Perhaps the most interesting figures are how much video is being consumed: Some 500m people are watching 100m hours of video every day. Video has been predicted to be the next big thing for years, and is now taking over mobile.
In November, Facebook said it had 8m daily video views, already nearly double what it had announced six months before. Those 4bn views in April were already coming mostly from mobile (75%). The growth has been steep. In January 2015 it was 3bn views, up from 1bn in September 2014.
The revenue numbers are equally impressive: Total revenue grew 52% to $5.84bn year-on-year, with advertising revenue growing 57% to $5.63bn (up $2bn from last year). Meanwhile, mobile ad revenue hit $4.5bn, a staggering 81% increase. Most importantly mobile is now 80% of total ad revenue, the social giant says.
Facebook’s stock – being hammered a year ago because it didn’t appear to have a mobile ad strategy – is up 22% over the past year.
Another mobile success story is Chinese ecommerce giant Alibaba, which listed in the US in September 2014. Reporting its earning last week of $5.33bn, it said overal revenue grew 32% over last year, with its China retail marketplace revenue growing 35% and mobile revenue increasing 192%. Hello mobile.
Meanwhile, there is talk that gravity-defying Apple might finally begin to feel the market effects that other companies do.
There are rumours that the unrestrained growth of the design-led seller of iDevices is finally slowing down, especially its prime mover the iPhone. It brings in more than two thirds of revenue, and saw slower sales, albeit some 74.8m units. This is a record number, Apple says. But there is persistent fears that there might finally be a decline in iPhone sales. Apple itself is projecting it will sell less iPhones in the March quarter.
Apple had record quarterly profit ($18.4bn) and of quarterly revenue ($75.9bn) but its share price lost 6.5% last Wednesday when these results were announced, a loss of $36bn in the company’s value, Reuters reports. Ouch.

# # # # #

## Exercise aim
Answer these three questions from the text on tech company earnings.
(a) By what percentage did Facebook's total revenue grow year-on-year?
(b) How much did Alibaba's mobile revenue increase?
(c) How much company value did Apple lose when its share price fell 6.5%?
The lines are separate material with no link to the text.

## Information supplied

# # # # #

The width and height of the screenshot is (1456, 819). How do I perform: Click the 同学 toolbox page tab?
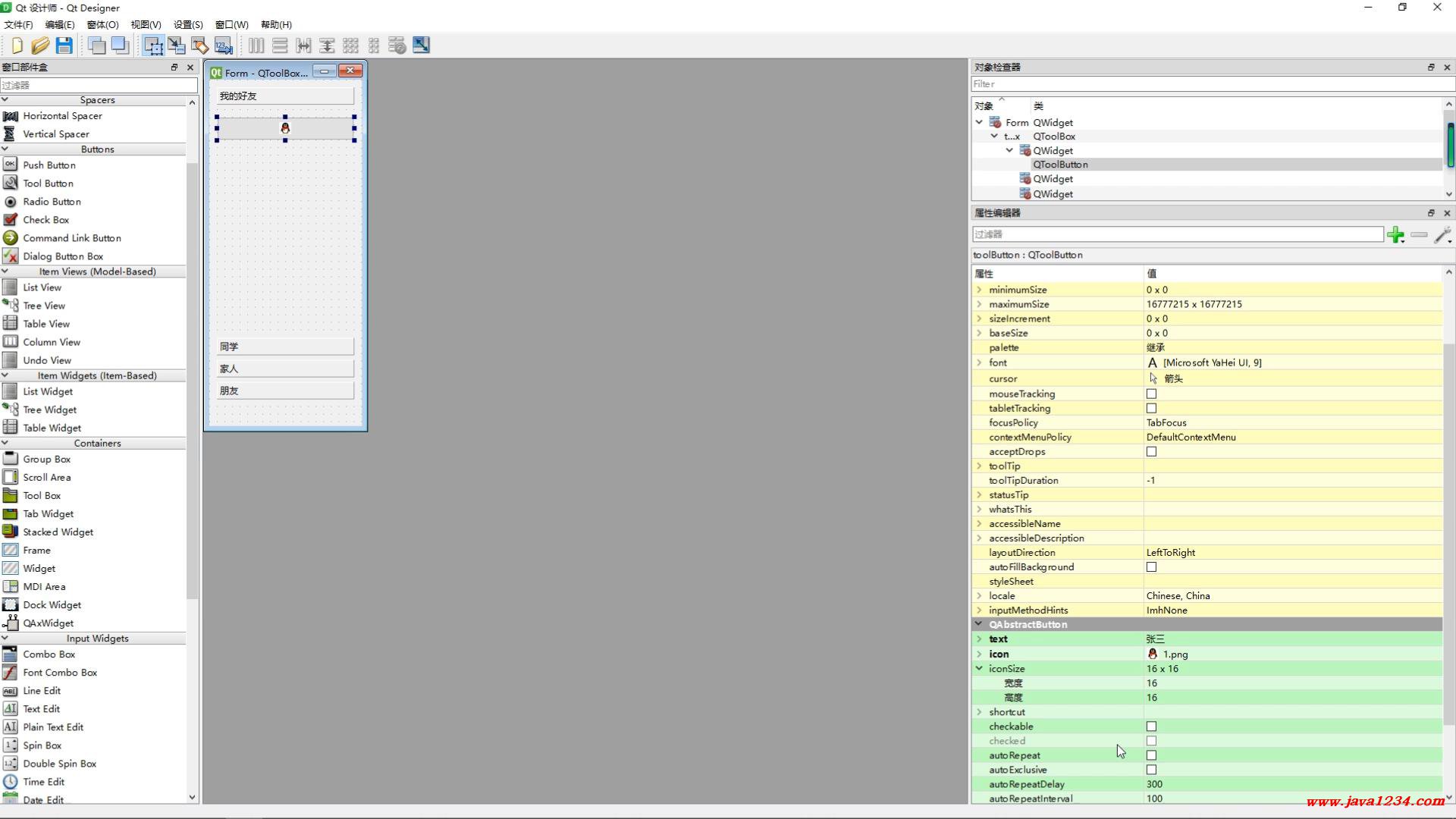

# # # # #

## Task solution
(a) 52%
(b) 192%
(c) $36bn